At the outset of Philpot’s next examination, held in the Archdeacon of London’s house before the bishops of London, Bath, Worcester and Gloucester, Bonner again seemed in a conciliatory mood, addressing Philpot in a respectful manner, and making it sound as though this was an ad-hoc examination, called just because these other bishops happened to have turned up. The Bishop of Worcester, Richard Pate, suggested Philpot should pray that God would open his heart to the truth, whereupon Philpot, needing no encouragement to eng
age in extempore prayer at which he was expert, fell to his knees and prayed aloud: ‘Almighty God, which art the giver of all wisdom and understanding, I beseech thee of thine infinite goodness and mercy in Jesus Christ, to give me, most vile sinner in thy sight, the spirit of wisdom to speak and make an answer in thy cause, that it may be to the contentation of the hearers before whom I stand and also to my better understanding, if I be deceived in anything.’ Bonner, despite his assumption of an avuncular manner, had got the measure of his man more fully than had Pate, and was displeased at Philpot having been given this opportunity for grandstanding. ‘No, my Lord of Worcester,’ he said, ‘you did not well to exhort him to make any prayer. For this is the thing they have a singular pride in, that they can often make their vain prayers in which they glory much.’
‘I can’t make out what he was praying for anyway,’ said Bishop Bourne of Bath. ‘Let’s hear what he has to say.’

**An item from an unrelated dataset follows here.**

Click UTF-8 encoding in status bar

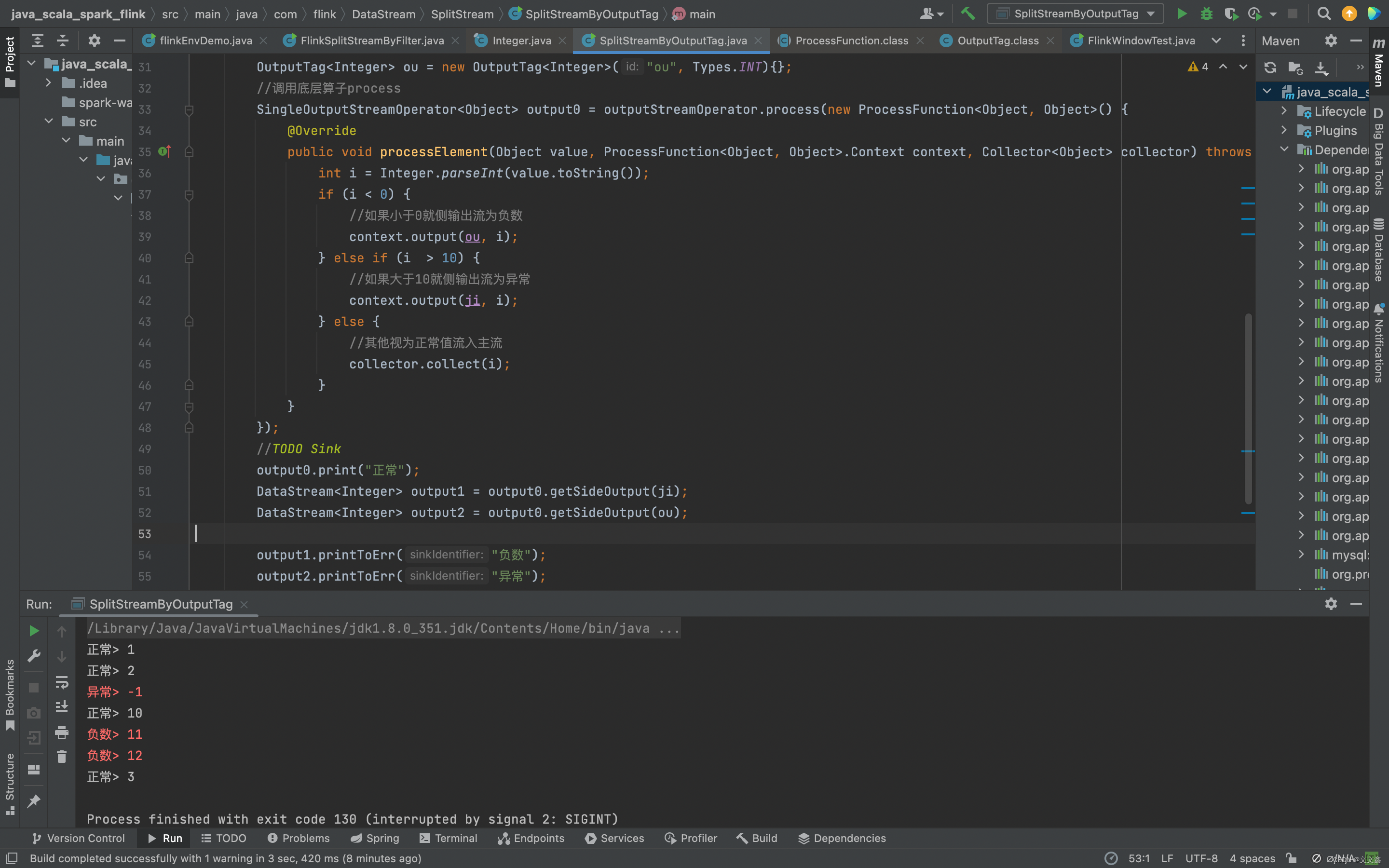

Philpot repeated what he had been saying all along so far – that he had been in prison for the last eighteen months for no just reason, that he had been unlawfully deprived of his living, that he had now been brought into another bishop’s jurisdiction instead of that of his ordinary, and that if there was nothing to charge him with, then he should be released. Bonner also repeated what he had said before – that Philpot had been sent to him without his knowledge, and that he only wished to do him good. And he encouraged Philpot to say whatever he wanted ‘without any fear’. But Philpot, rightly, continued to be very wary, having learnt enough in his legal training (as a young man and fellow of New College, Oxford, he had spent some time studying law in Italy) to know not to endanger himself by giving a reply before he absolutely had to. And he repeated that, as Bonner was not his ordinary, he was not obliged to answer his questions. Bonner, beginning to lay aside his earlier friendly manner, asserted that Philpot had offended in his diocese by speaking against the sacrament of the altar, and so he did have the right to summon him and proceed against him. No, responded Philpot, he had not offended in Bonner’s diocese, but in the convocation house of St Paul’s – which, so he understood, was a ‘peculiar’ jurisdiction belonging to the Dean of St Paul’s and not to the bishop.